At this point, it's hard for me to look at Morey and not see a guy who is really effective at certain things but misses something fundamental about basketball. Points per possession stats are great over the course of 82 games and the sample is large enough that the math actually bears it out - if you take more threes and drive to get fouled, you're going to more often than not beat the other team. Great, here's your 50 wins. But when you get to the playoffs, that formula doesn't work - it's a different kind of game that requires broader offensive skills, greater defensive intensity and less reliance on the officials. Why hasn't Morey grasped that yet?
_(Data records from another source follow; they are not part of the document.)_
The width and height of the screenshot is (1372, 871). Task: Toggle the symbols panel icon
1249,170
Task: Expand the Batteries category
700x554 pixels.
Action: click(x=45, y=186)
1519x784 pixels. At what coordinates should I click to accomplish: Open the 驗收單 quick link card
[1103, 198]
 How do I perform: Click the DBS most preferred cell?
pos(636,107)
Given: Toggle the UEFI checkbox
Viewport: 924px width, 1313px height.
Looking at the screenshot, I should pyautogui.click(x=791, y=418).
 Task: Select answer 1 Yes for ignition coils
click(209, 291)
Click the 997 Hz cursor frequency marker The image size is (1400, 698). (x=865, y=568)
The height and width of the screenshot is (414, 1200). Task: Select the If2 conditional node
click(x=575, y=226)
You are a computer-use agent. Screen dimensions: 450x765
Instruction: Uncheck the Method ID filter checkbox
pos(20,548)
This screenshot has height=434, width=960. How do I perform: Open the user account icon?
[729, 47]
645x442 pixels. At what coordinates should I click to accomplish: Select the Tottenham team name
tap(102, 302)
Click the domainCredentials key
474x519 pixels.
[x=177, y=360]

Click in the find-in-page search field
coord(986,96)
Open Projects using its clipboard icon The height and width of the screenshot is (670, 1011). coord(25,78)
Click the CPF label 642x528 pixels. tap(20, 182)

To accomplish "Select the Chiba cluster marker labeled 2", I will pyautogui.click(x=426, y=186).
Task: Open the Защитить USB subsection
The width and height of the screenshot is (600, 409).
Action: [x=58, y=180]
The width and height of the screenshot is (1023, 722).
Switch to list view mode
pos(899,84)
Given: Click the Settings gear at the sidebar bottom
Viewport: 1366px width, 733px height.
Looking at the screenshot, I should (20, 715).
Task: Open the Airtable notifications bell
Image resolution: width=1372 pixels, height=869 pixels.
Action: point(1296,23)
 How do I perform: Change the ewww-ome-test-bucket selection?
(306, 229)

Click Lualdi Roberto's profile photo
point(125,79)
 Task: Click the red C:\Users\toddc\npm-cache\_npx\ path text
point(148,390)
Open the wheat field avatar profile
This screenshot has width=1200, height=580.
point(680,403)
TL;DR: When we evaluate Morey, we say,"He's coming up short, but you can't really blame him because he's really smart and there's a process behind it." I just don't see how effective this process is if it keeps resulting in second round flameouts. There have been dozens and dozens of general managers who came close but couldn't beat the best and they've mostly been lost to time. Until Morey can prove otherwise, he shouldn't be regarded as some wunderkind. He's just Geoff Petrie with better PR.